Manufacturers backed Obamacare two years ago as a way to expand the market for prescription drugs, including a growing number of pricey biotech therapies. In return, industry agreed to pay hefty new fees as well as higher rebates on Medicaid drugs, and to subsidize the cost of drugs sold to seniors caught in the "doughnut hole" of the Medicare prescription drug program. The worst-case scenario for manufacturers now would be to eliminate the market reforms and insurance exchanges designed to expand enrollment in health plans, while retaining provisions that cut revenues and raise costs for industry.The 800-pound gorilla in the room is the looming Supreme Court decision on the constitutionality of the Obama healthcare reform legislation. While the Justices ponder the weighty legal issues, the US Department of Health and Human Services (HHS) will continue to implement the multitude of policies and programs established by that law. The administration's working assumption is that the Affordable Care Act (ACA)—or much of it—will remain in place. Many states are moving ahead with efforts to expand health IT systems and to establish processes for determining insurance eligibility and coverage. But a Republican takeover of the White House in November 2012 would bring considerable changes in health-related programs.
Whatever the legal and political outcome, policymakers on all sides will be looking to cut payments to providers, to increase cost-sharing by patients, and to reduce benefits and services. Increased reliance on managed care plans and coordinated care programs, initiatives to reduce fraud and abuse, perennial proposals to reform the nation's medical liability system, and efforts to curb pharmacy expenditures will emerge as ways to save money without compromising care.
The drive for healthcare savings will continue to shine the spotlight on pharmaceutical pricing, reimbursement, and access. Policymakers increasingly will be looking for more convincing evidence of the value of new medicines and for new ways to reduce risk in determining coverage of new therapies. The Centers for Medicare and Medicaid Services (CMS), pharmacy benefits managers (PBMs), and other payers and insurers will question the value of high-cost therapies that appear to offer limited benefit. Payers and policymakers will face difficult questions about cost versus safety and efficacy, as seen in the debate over treatment of age-related macular degeneration with off-label use of the cancer drug Avastin (bevacizumab), instead of with its more costly formulation Lucentis (ranibizumab). Similarly, the controversy over the sharp price hike for preterm-birth treatment Makena (caproate) after it gained market control under FDA's policy for halting sales of unapproved drugs, indicates that prices perceived as excessive can override some drug-safety issues.
Payers will continue to look for more drug discounts and rebates, threatening to relegate pricey products to unfavorable positions on health plan formularies. Although the Medicare Part D drug benefit has provided seniors with access to affordable medicines, benefits may suffer as many plans boost co-pays and limit coverage for costly therapies.

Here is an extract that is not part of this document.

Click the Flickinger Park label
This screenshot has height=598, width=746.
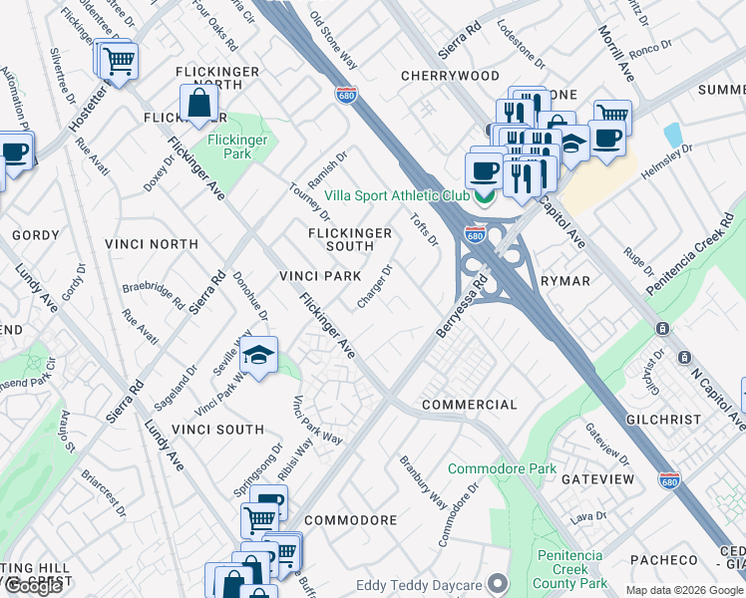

In Europe, government agencies such as the United Kingdom's National Institute for Health and Clinical Excellence (NICE) are opposing coverage of expensive products that lack sufficient added benefits.
Manufacturers are responding with risk-sharing programs that skew prices based on patient response to a new therapy. The claim by biopharmaceutical companies that effective treatment with expensive therapies can reduce overall healthcare costs will remain a hard-sell to the number-crunchers that regard pharmacy outlays as a discrete expenditure, rather than a way to save money.
Pressure to cut costs will drive support for the ACA provision that establishes a pathway for bringing biosimilars to market. FDA guidance on the scope of preclinical and clinical testing needed to document product comparability, if not interchangeability, will spur manufacturers of all stripes to move aggressively into the follow-on biologics field. For the program to be effective, policymakers will have to decide a number of thorny issues, including policies for names to identify these products, coding requirements for reimbursement, and rules governing patent challenges and protection.
Biosimilars are a big issue because payers anticipate hefty savings from these look-alike therapies, as has been the case with small molecules during the past 25 years. Generic drugs now account for about 80% of prescriptions in the US, and the proportion will rise further as more blockbuster brands such Pfizer's Lipitor (atorvastatin) go off patent. The wave of new generic drugs puts more pressure on FDA to speed up its process for approving new generic drugs for market. New user fees paid by generic drugmakers will help fund such efforts.
Efforts by Pfizer to retain a good portion of the Lipitor market by cutting its price and negotiating long-term deals with payers and PBMs have roiled the drug industry and pharmacy programs. These actions further spur industry critics to harp about brand-generic patent settlements that can delay when a generic comes to market and propose policies to curb those practices.